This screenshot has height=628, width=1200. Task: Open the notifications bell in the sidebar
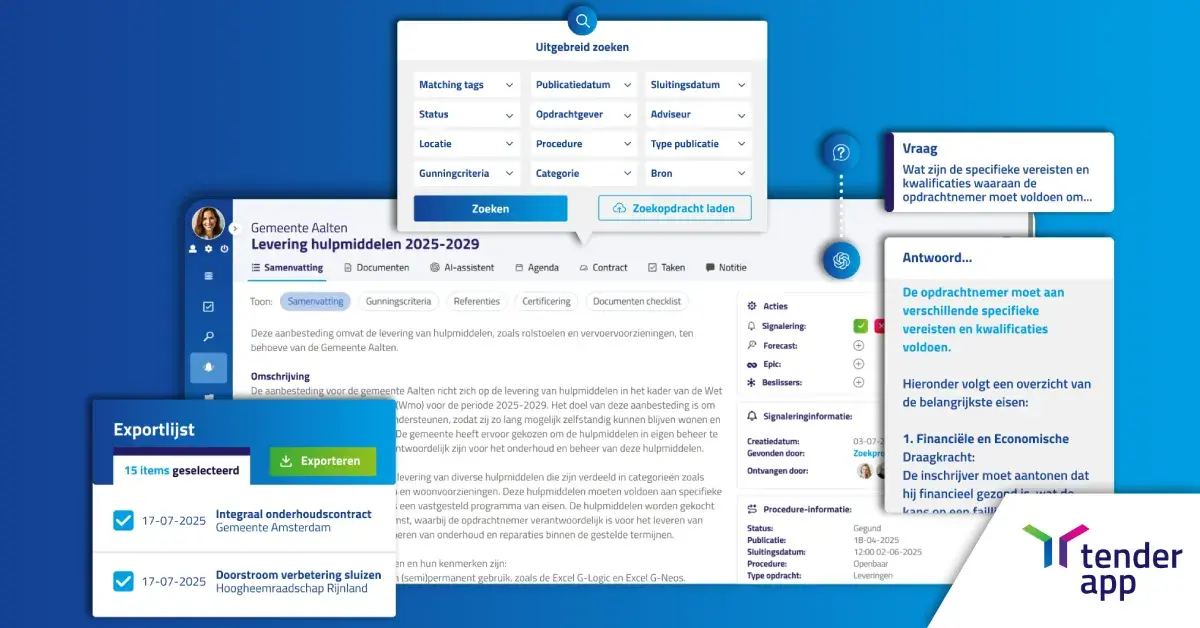(x=208, y=367)
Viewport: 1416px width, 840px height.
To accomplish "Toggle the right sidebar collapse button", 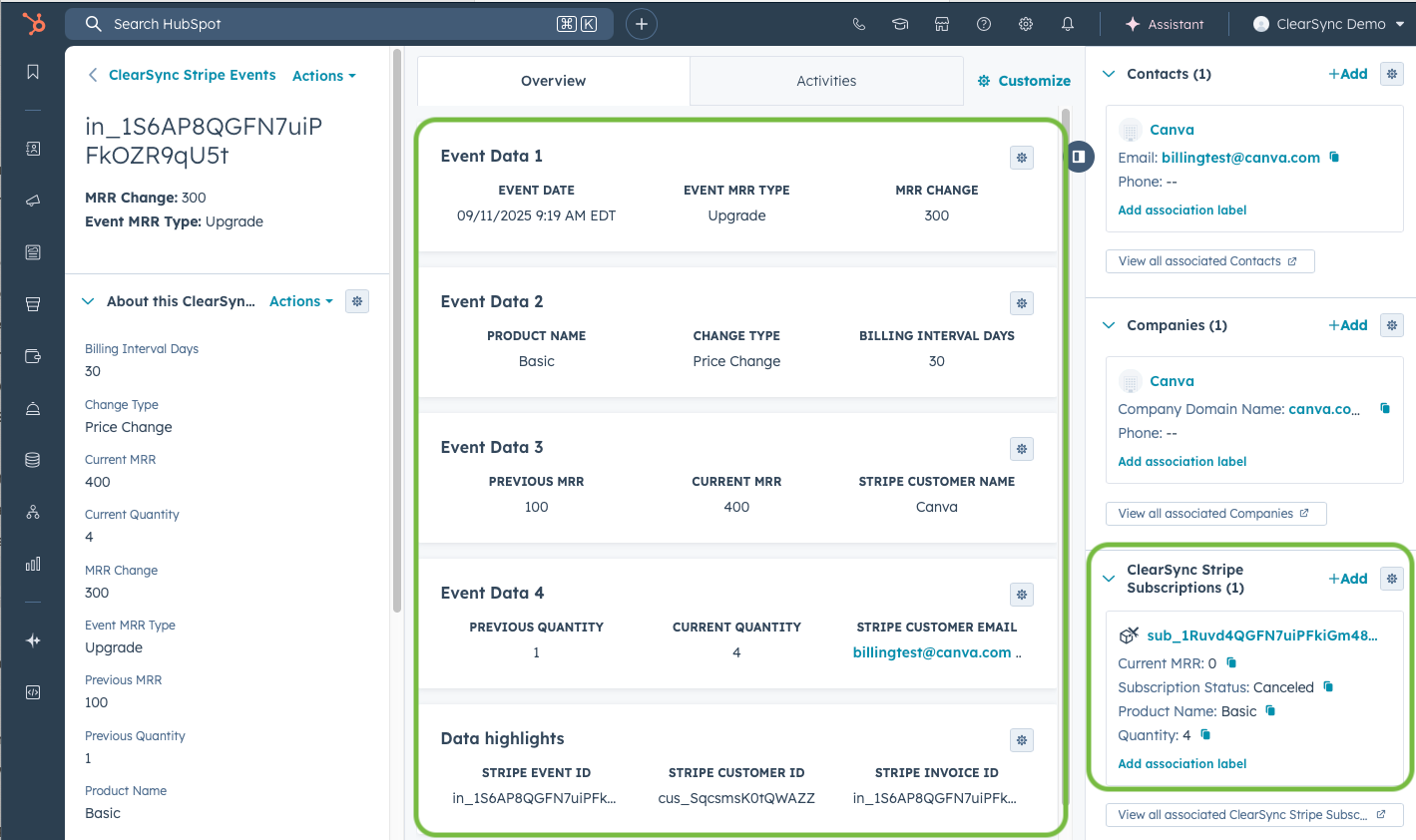I will pyautogui.click(x=1079, y=157).
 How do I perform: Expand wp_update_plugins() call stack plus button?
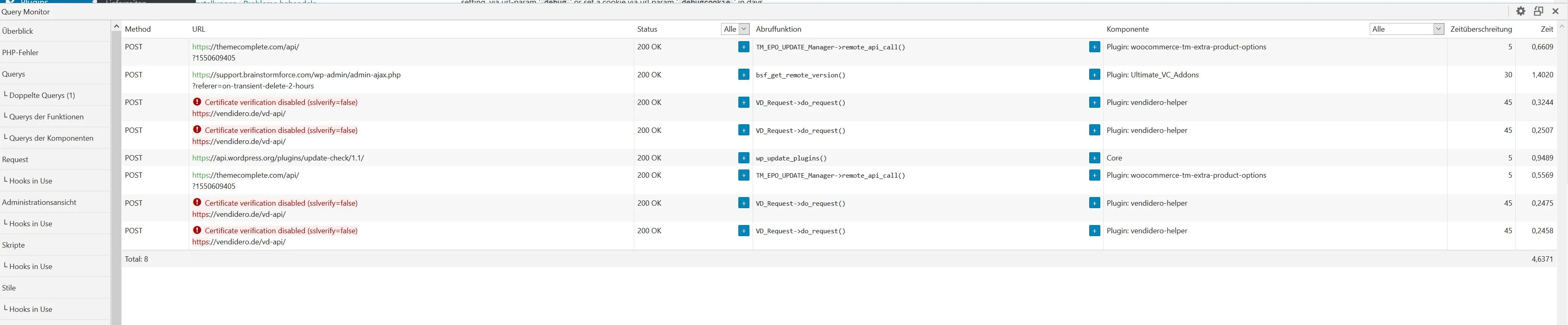pyautogui.click(x=1094, y=158)
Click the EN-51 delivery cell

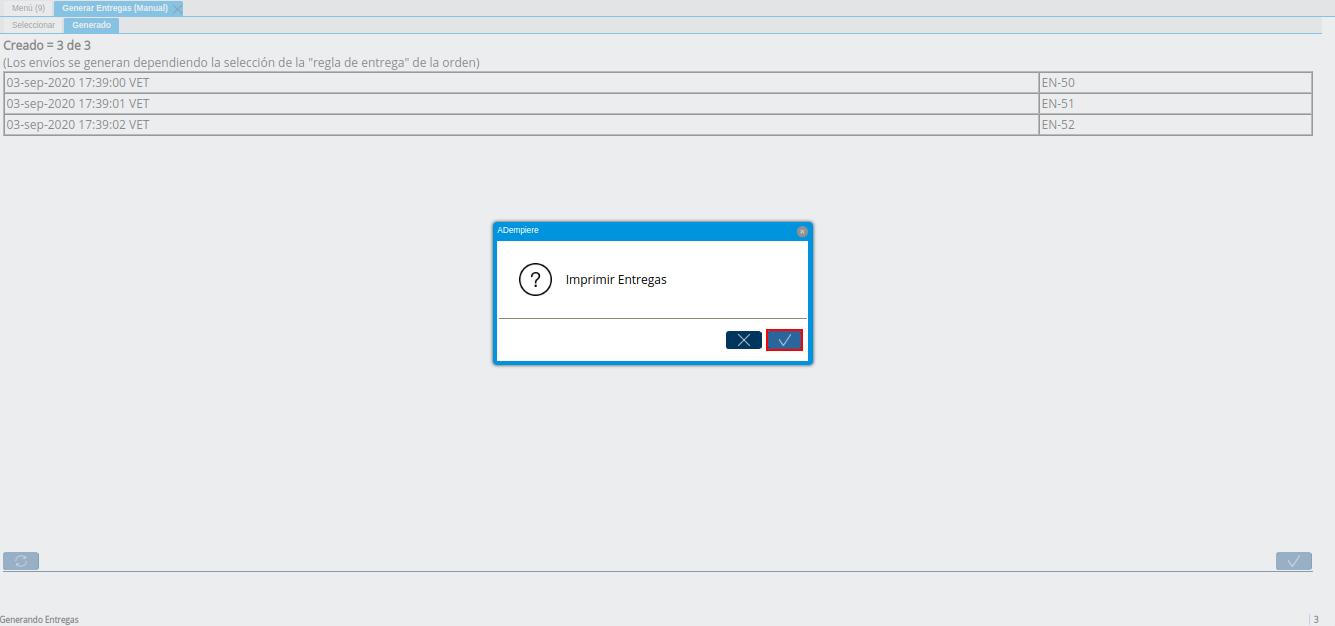(x=1175, y=104)
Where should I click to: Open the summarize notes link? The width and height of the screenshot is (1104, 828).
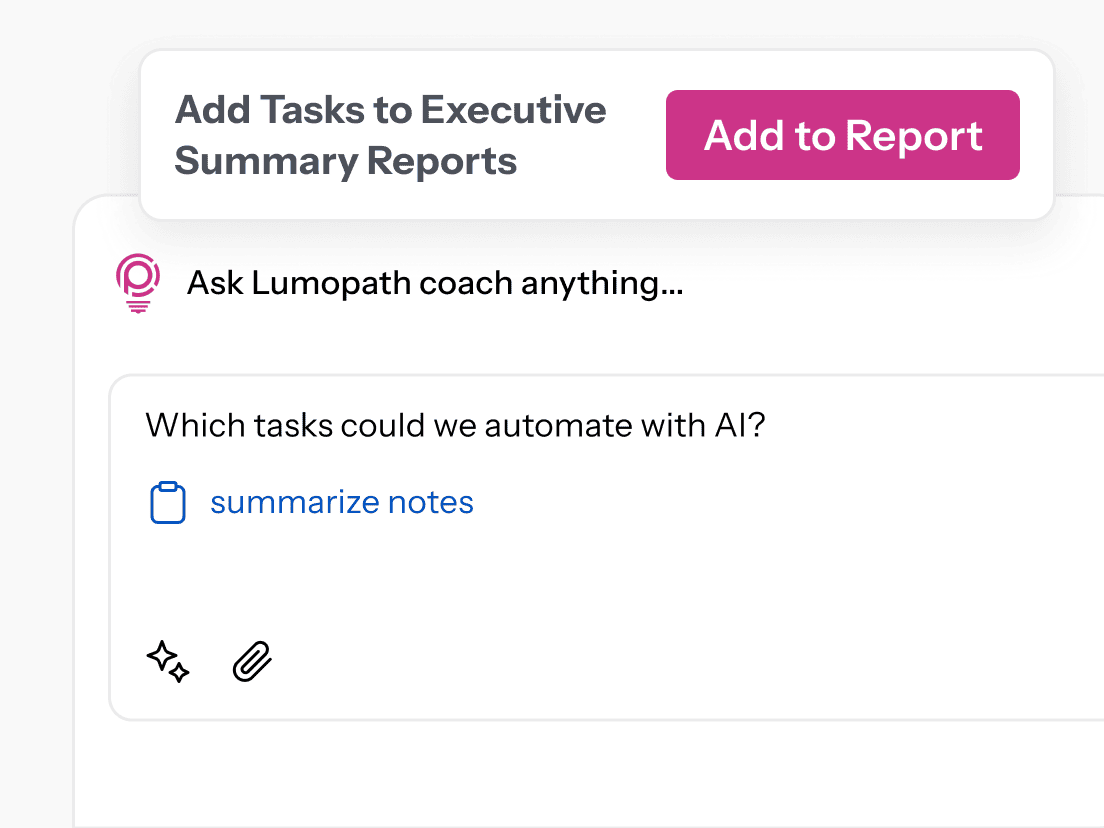click(341, 502)
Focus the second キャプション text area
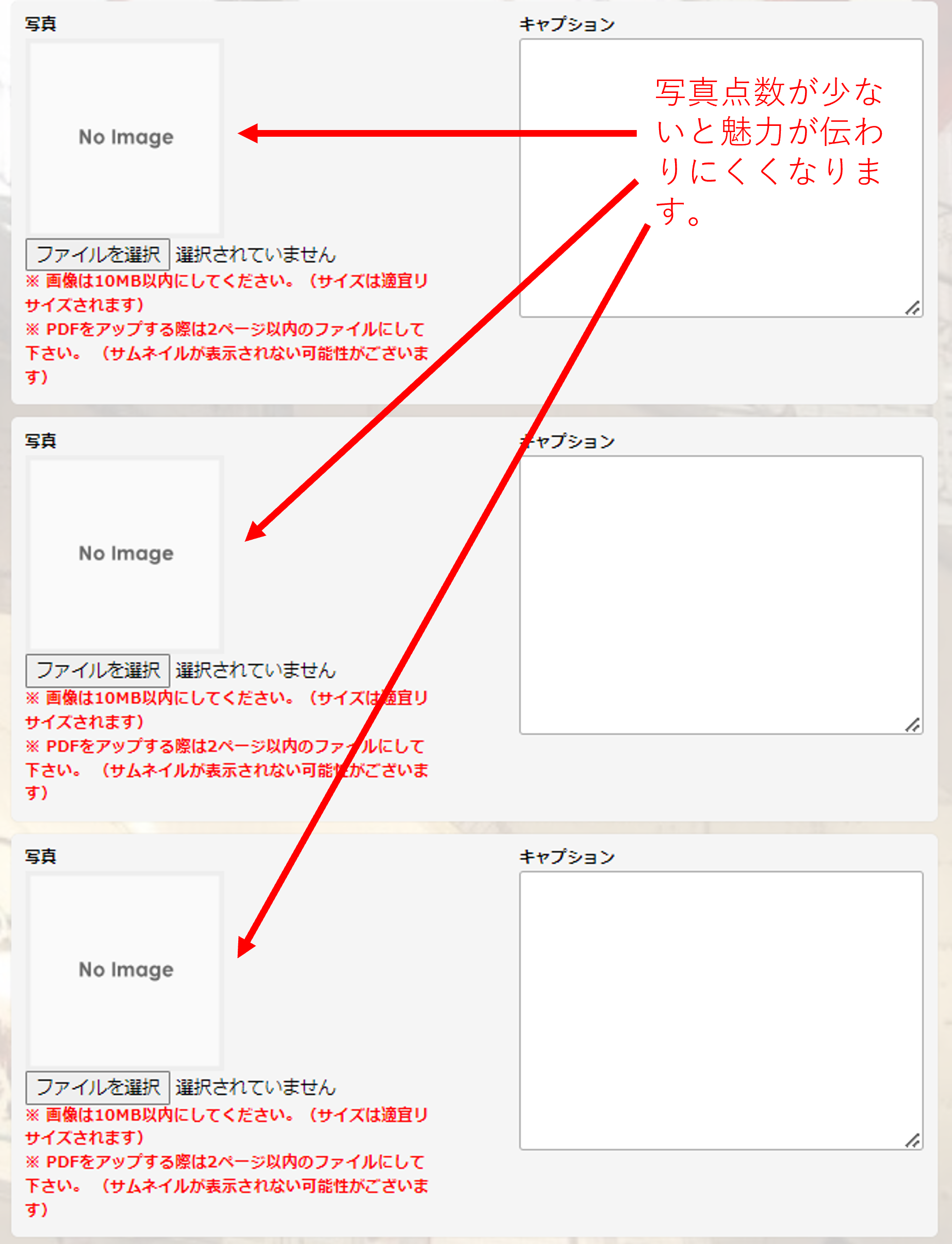The image size is (952, 1244). pyautogui.click(x=720, y=594)
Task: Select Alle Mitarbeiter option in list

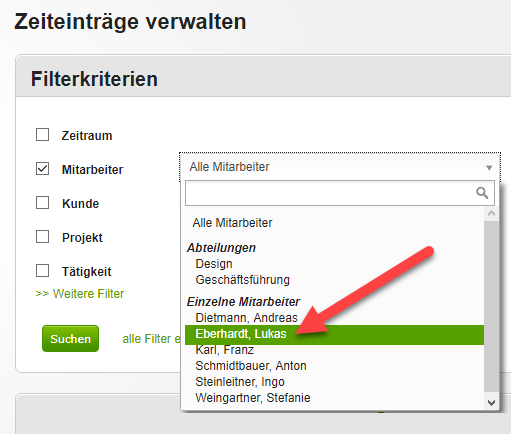Action: pos(232,223)
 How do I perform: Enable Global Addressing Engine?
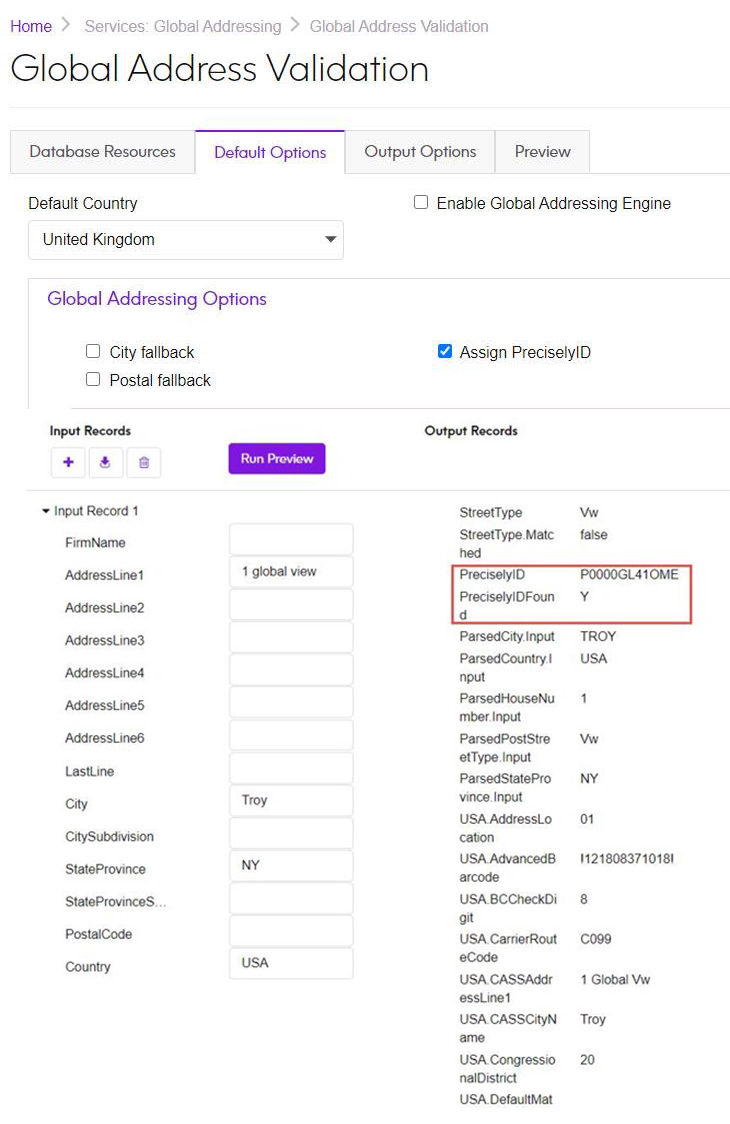[421, 202]
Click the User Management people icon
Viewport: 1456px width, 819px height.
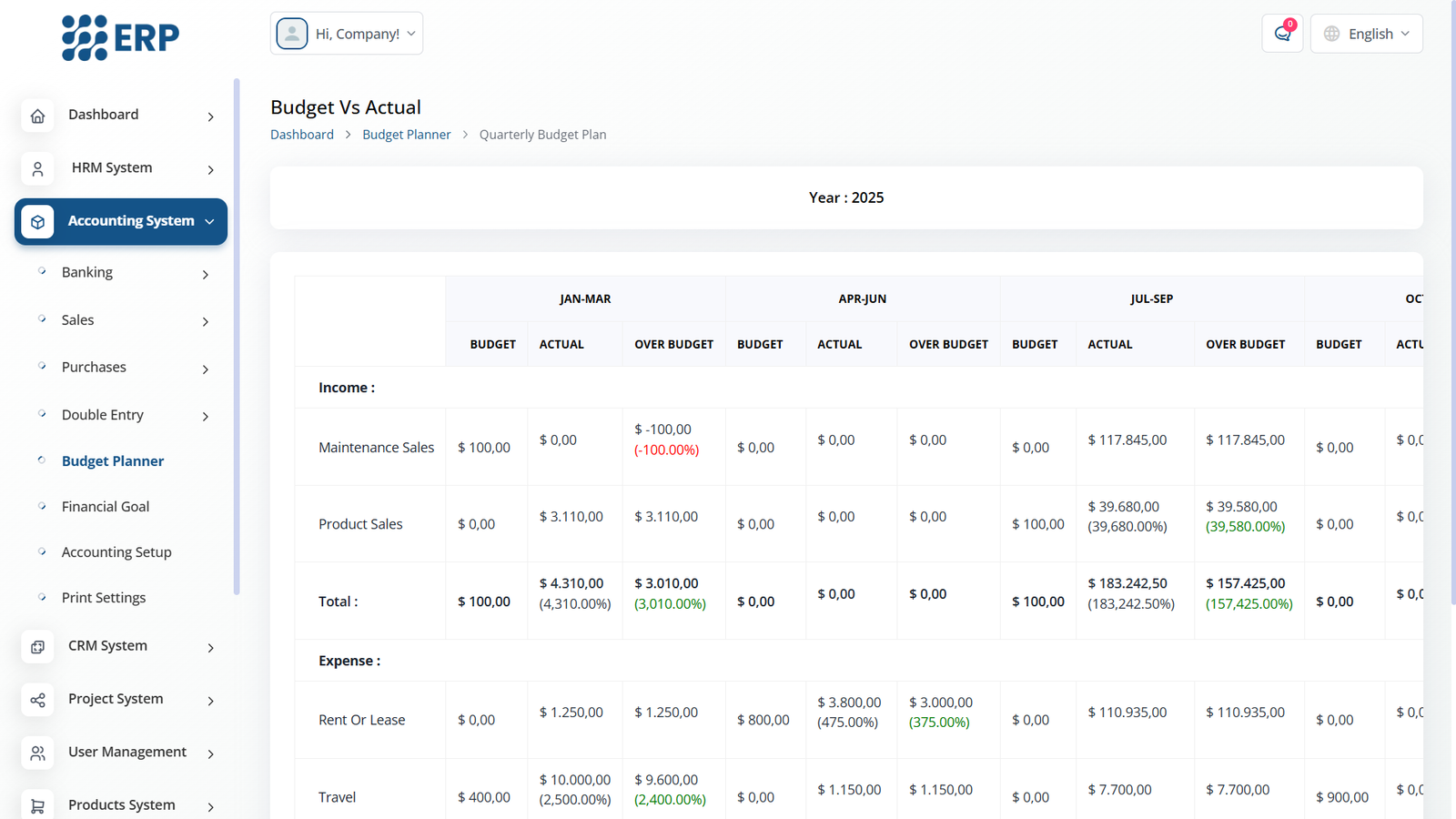tap(37, 753)
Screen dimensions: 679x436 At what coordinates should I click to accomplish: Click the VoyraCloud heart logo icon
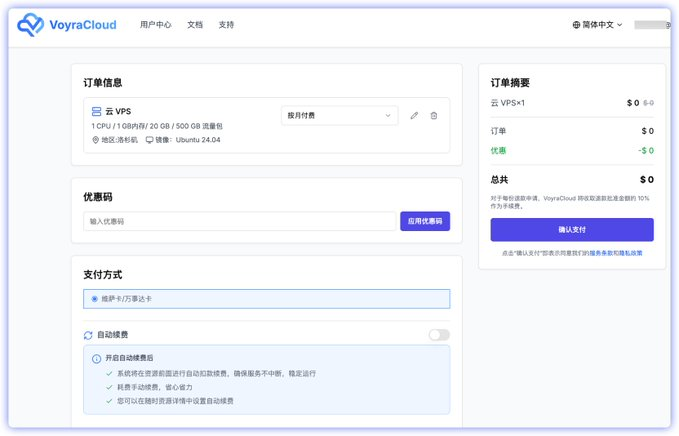pyautogui.click(x=31, y=25)
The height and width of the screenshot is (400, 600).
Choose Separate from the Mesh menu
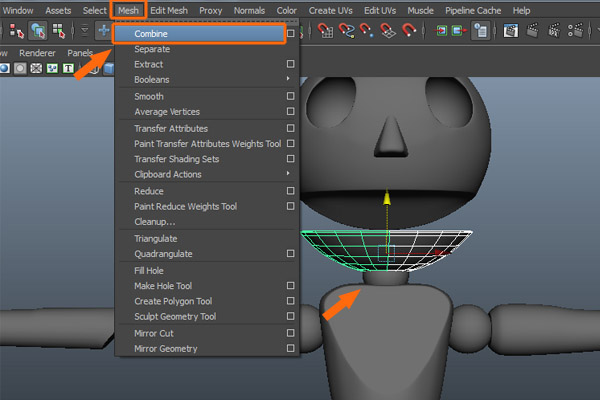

- - - - - - -

- **What you should do**
An exact copy is needed of the lines running from the one containing "How do I perform: Expand" through the last line of the material, and of no others; pictures stay out.

- **Output for this exercise**
 How do I perform: Expand wp_update_plugins() call stack plus button?
pyautogui.click(x=1094, y=158)
Click the EN-51 delivery cell

(x=1175, y=104)
Where should I click to: Open the summarize notes link? The width and height of the screenshot is (1104, 828).
click(341, 502)
Focus the second キャプション text area
The image size is (952, 1244). pyautogui.click(x=720, y=594)
Task: Select Alle Mitarbeiter option in list

Action: pos(232,223)
 How do I perform: Enable Global Addressing Engine?
[421, 202]
Click the User Management people icon
Viewport: 1456px width, 819px height.
tap(37, 753)
Screen dimensions: 679x436 At what coordinates should I click to accomplish: Click the VoyraCloud heart logo icon
pyautogui.click(x=31, y=25)
The height and width of the screenshot is (400, 600).
Choose Separate from the Mesh menu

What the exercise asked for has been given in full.